I am feeling guilty, but not feeling like I am being completely U in this situation - perhaps you can tell me.
DH works in an office, he hates it, and I mean hates it. We have 2 DC, 5 and 4 and I am 25 weeks pregnant with DC3. I do freelance work at home. I am tired most of the time. Things like going to the park with the kids absolutely drains me.
In the holidays, my plan was to get up and work in the mornings before the kids wake up and then do about an hour while they are awake. And then do work in the evenings and at weekends. The only time I seem to be in a fit state to work is at the weekends. I go hell for leather at the weekends and then I am wiped out in the week.
DH is really worried about paying the mortgage off before it runs out, he doesn't want to work in the office with a passion and he had yet another strop today about how I don't to do a stroke of work in the week, and then he has to give up his weekends so I can work. He thinks I don't work in the week because I know I have the weekends to do it.

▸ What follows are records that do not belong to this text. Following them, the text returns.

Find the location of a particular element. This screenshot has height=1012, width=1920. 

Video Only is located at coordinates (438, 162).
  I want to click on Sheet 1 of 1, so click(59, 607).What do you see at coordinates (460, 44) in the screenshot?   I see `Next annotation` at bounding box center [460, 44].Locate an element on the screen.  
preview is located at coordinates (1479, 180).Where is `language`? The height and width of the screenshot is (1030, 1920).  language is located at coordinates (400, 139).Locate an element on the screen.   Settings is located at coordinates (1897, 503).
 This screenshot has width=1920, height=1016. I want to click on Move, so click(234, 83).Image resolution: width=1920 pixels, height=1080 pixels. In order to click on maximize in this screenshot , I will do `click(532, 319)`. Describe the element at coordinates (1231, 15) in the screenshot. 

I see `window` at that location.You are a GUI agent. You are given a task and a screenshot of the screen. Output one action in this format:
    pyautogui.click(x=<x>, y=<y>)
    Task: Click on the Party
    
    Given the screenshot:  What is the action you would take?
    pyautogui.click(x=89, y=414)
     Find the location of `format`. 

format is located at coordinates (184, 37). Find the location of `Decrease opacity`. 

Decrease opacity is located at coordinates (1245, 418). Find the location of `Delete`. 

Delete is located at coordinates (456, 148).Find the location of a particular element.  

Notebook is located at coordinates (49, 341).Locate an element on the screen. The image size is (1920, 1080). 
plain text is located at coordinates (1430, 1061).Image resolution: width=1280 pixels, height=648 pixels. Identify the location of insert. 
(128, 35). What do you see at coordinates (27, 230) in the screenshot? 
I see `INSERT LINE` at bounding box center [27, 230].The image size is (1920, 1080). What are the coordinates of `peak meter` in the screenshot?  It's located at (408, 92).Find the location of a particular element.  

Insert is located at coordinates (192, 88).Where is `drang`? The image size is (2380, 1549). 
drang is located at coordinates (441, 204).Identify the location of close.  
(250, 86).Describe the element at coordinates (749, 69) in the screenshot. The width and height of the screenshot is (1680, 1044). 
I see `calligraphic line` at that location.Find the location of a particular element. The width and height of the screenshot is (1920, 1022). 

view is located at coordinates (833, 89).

I have tried to explain how tired I get, I have tried to explain that looking after the children isn't exactly doing nothing and sometimes he is very sympathetic and other times, like this morning, he gets up in an absolute strop, goes on about giving up his weekends and me making promises i can't keep (i.e. working in the week).
Sometimes he says I shouldn't work too hard doing my freelance work because of my pregnancy, and other times its all about how we need to pay the mortgage and I am not supporting him. Its never quite right, all based on his absolute hatred of going to work in an office, which I am sure he sees as my fault. He doesn't want me to get stressed because he wants me to have a healthy pregnancy and then every week at the very least has a go at me about the working. It would all be fine if I did my work in the mornings and evenings and at the weekends but not for too long so he doesn't have to "give up" too much time (ie look after the kids).
Tell me if AIBU, even a bit please. Thanks.